President Biden cited a debunked-but-repeated claim from the Institute for Policy Studies (IPS), a left-wing think tank. According to the untrue assertion that has been parroted by the Fourth Estate nationwide, billionaire wealth has soared since the beginning of the coronavirus pandemic. On the surface, this makes sense due to stocks and benchmark indexes trading at all-time highs one year after the coronavirus-induced financial crisis. But it is not all that it seems.
The problem with this finding is that it only starts from when the market bottomed at around Mar. 23. If a genuine assessment of the equities arena occurred, the analysis would begin on Feb. 20, when blood from the New York Stock Exchange began pouring into the streets. Put simply, the researchers narrowed the timing to present a bogus narrative.

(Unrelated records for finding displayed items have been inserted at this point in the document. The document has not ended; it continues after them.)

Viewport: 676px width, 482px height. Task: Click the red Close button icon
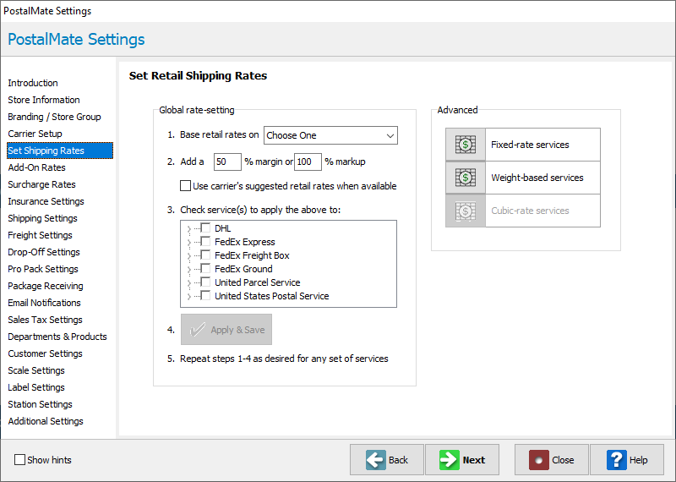coord(539,459)
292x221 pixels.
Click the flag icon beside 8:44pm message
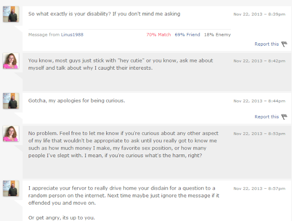pos(284,117)
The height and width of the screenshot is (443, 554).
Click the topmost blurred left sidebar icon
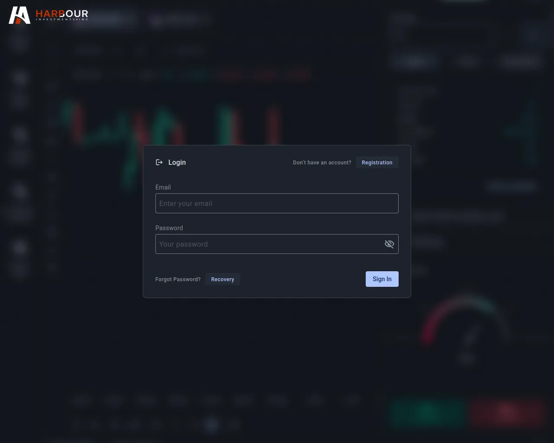point(19,43)
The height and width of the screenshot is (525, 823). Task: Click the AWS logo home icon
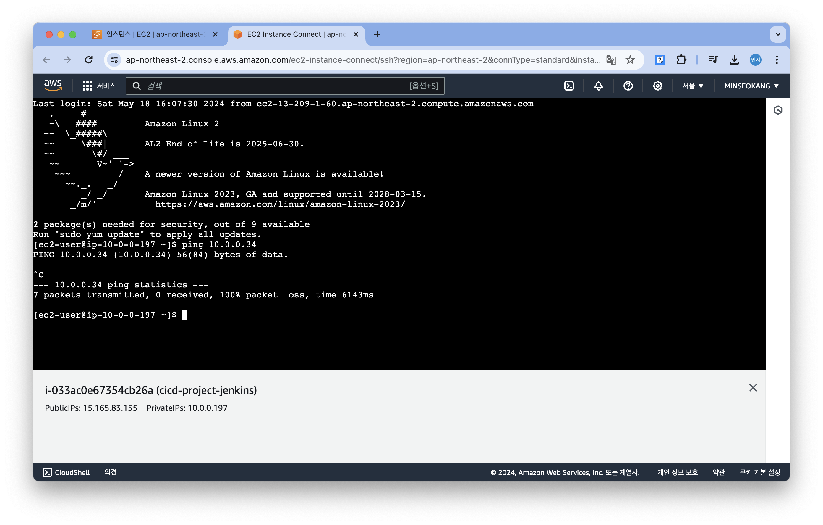(x=53, y=85)
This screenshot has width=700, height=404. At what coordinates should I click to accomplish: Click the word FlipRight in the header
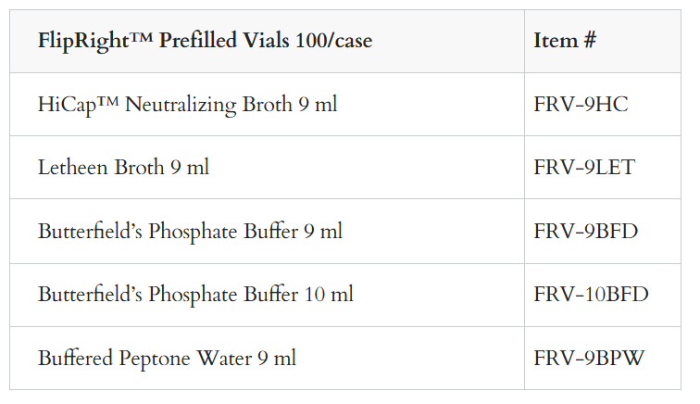pos(83,42)
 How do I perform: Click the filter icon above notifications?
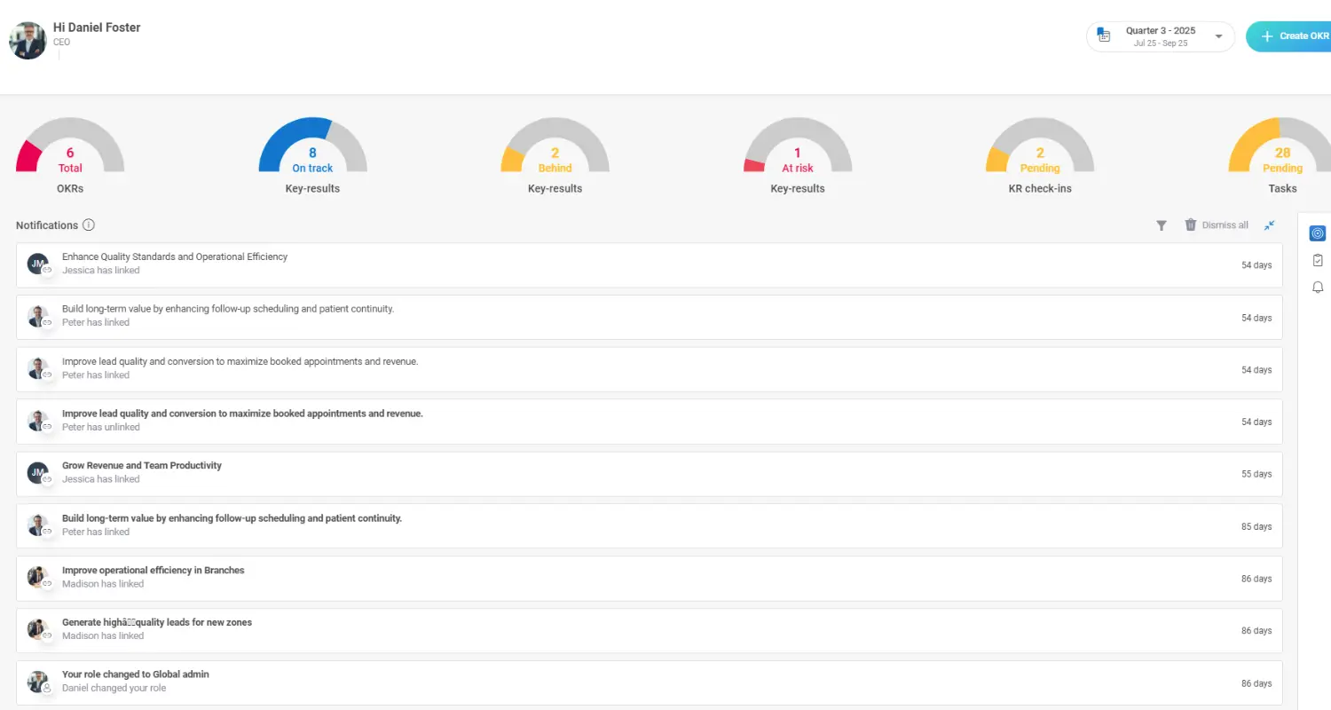tap(1162, 225)
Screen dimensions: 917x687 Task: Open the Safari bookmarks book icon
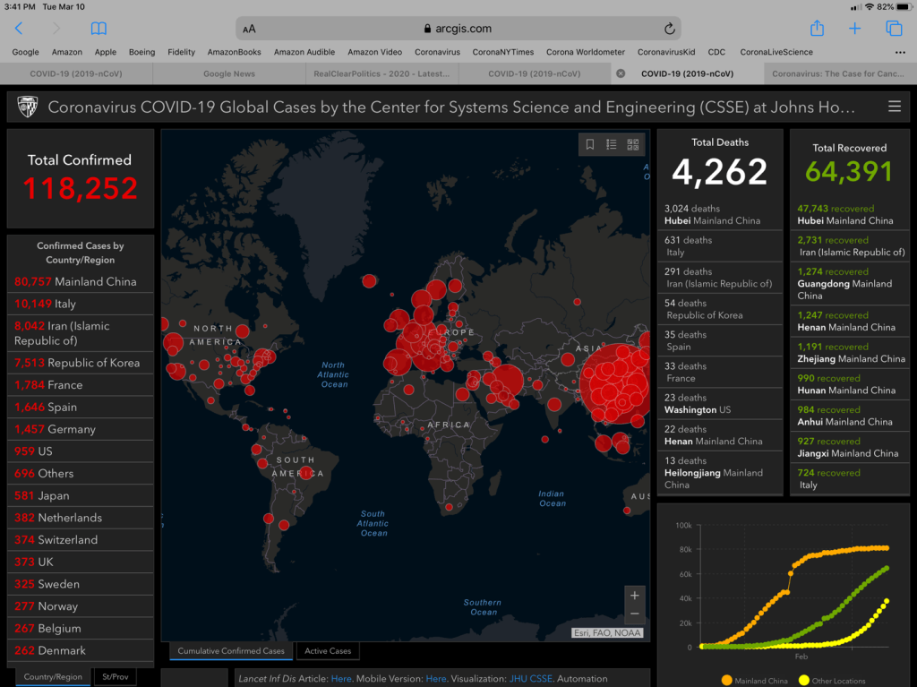99,29
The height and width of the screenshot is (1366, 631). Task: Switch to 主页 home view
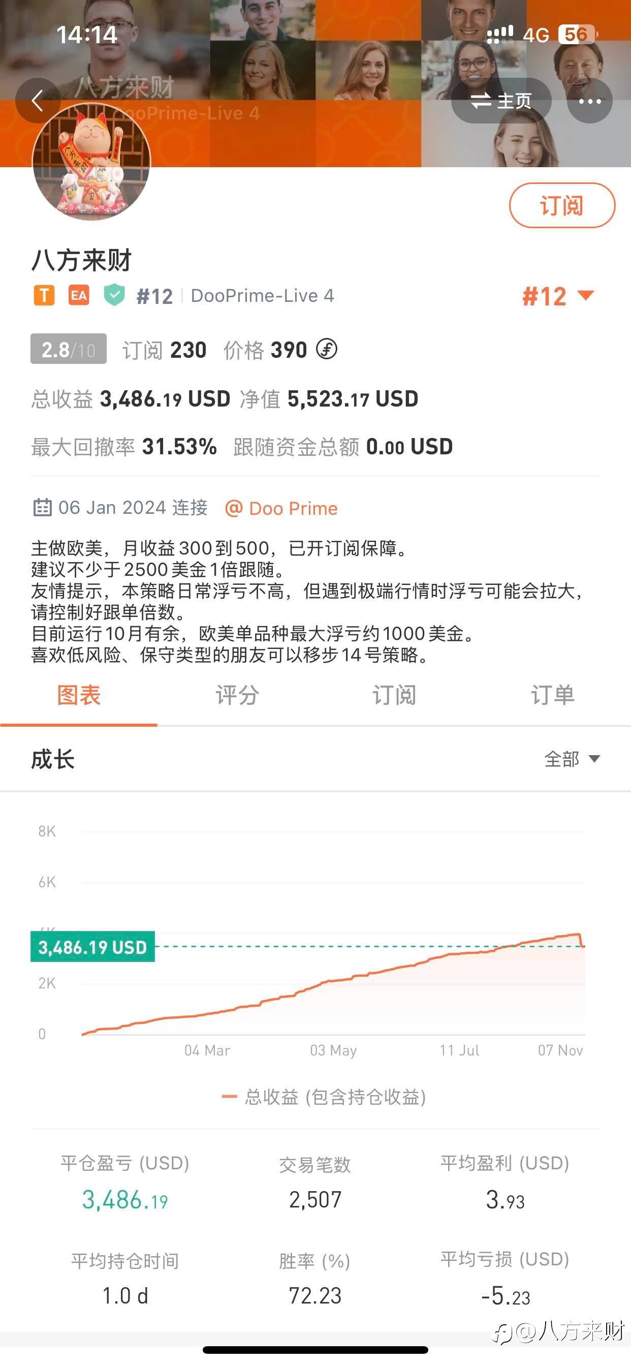coord(501,101)

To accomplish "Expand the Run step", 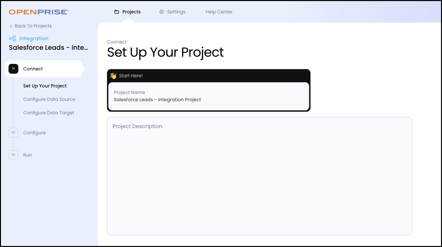I will pyautogui.click(x=27, y=155).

As Brian Riedl wrote at the National Review:
“It is the equivalent of saying the Cleveland Browns went 6–0 last season if you don’t count the ten losses. The pandemic pushed up stock values if you don’t count the collapsing part. The rich got richer if you don’t count the downturns. That is not how wealth-building works.”
Moreover, it is also disingenuous to suggest that the billionaires only became wealthier because of the pandemic. Amazon, Tesla, Apple, and a broad array of other corporate juggernauts were already rallying before the government forced the nation under house arrest. Plus, if the president is so concerned about billionaire wealth, how come Biden refused to slam the Federal Reserve System?
Let Them Eat Dollar Bills
How is your supermarket bill lately? You may have noticed that close to everything has gone up in price: meat, produce, dog food, and those rich, waist-expanding desserts. The economic recovery looks like it is going to be inflationary, with the cost of living skyrocketing across the board at the same time. But food inflation is perhaps the most frightening of them all.
The latest Bureau of Labor Statistics (BLS) data, compiled by The Wall Street Journal, shows just how much food prices within the consumer price index (CPI) have surged over the last 12 months. Here is a look at how much your grocery bill has jumped since mask fetishism emerged from basements:
- Meats, poultry, fish, and eggs: +5.6%
- Fruits and vegetables: +3.8%
- Non-alcoholic beverages: +3.2%
- Cereal and bakery products: +2.4%
- Dairy and related products: +1.8%
If you happen to eat outside the home, fast-food restaurant prices have spiked 6.5% since March 2020.
There is no inflation if you do not eat, live under a roof, wear clothing, or receive medical care. Let them eat Federal Reserve notes.